_EXERCISE OBJECTIVE_
Would you copy out, exactly as written, each line from the one containing "Where should I click to: Submit" to the end of the records below?

--------------------

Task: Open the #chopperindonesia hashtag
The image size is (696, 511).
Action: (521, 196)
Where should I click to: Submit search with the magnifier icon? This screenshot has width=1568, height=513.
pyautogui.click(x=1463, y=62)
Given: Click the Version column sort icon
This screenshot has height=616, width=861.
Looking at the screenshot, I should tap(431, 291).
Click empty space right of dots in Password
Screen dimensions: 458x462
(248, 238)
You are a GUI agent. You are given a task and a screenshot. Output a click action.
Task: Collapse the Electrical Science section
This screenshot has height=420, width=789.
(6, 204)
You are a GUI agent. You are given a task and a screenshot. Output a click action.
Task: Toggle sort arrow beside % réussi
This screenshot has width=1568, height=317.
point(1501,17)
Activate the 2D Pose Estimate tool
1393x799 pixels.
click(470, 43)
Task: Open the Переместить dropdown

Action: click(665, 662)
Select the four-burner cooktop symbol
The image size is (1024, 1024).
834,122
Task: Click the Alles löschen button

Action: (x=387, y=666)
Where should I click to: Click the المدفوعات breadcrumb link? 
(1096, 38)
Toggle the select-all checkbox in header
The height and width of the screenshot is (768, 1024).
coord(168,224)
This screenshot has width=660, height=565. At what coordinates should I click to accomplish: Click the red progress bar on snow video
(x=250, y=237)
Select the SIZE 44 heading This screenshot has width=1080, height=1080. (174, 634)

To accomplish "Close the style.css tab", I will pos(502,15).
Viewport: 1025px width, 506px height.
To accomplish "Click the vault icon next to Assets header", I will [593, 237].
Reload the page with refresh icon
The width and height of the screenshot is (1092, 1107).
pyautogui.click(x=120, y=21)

--------------------

_OUTPUT BELOW_
Where should I click to: Submit search with the magnifier icon? This screenshot has width=1568, height=513.
pyautogui.click(x=1463, y=62)
Given: Click the Version column sort icon
This screenshot has height=616, width=861.
Looking at the screenshot, I should tap(431, 291).
Click empty space right of dots in Password
Screen dimensions: 458x462
(248, 238)
You are a GUI agent. You are given a task and a screenshot. Output a click action.
Task: Collapse the Electrical Science section
This screenshot has height=420, width=789.
(6, 204)
You are a GUI agent. You are given a task and a screenshot. Output a click action.
Task: Toggle sort arrow beside % réussi
This screenshot has width=1568, height=317.
point(1501,17)
Activate the 2D Pose Estimate tool
1393x799 pixels.
click(470, 43)
Task: Open the Переместить dropdown

Action: click(665, 662)
Select the four-burner cooktop symbol
The image size is (1024, 1024).
834,122
Task: Click the Alles löschen button

Action: (x=387, y=666)
Where should I click to: Click the المدفوعات breadcrumb link? 
(1096, 38)
Toggle the select-all checkbox in header
The height and width of the screenshot is (768, 1024).
coord(168,224)
This screenshot has width=660, height=565. At what coordinates should I click to accomplish: Click the red progress bar on snow video
(x=250, y=237)
Select the SIZE 44 heading This screenshot has width=1080, height=1080. (174, 634)

To accomplish "Close the style.css tab", I will pos(502,15).
Viewport: 1025px width, 506px height.
To accomplish "Click the vault icon next to Assets header", I will [593, 237].
Reload the page with refresh icon
The width and height of the screenshot is (1092, 1107).
pyautogui.click(x=120, y=21)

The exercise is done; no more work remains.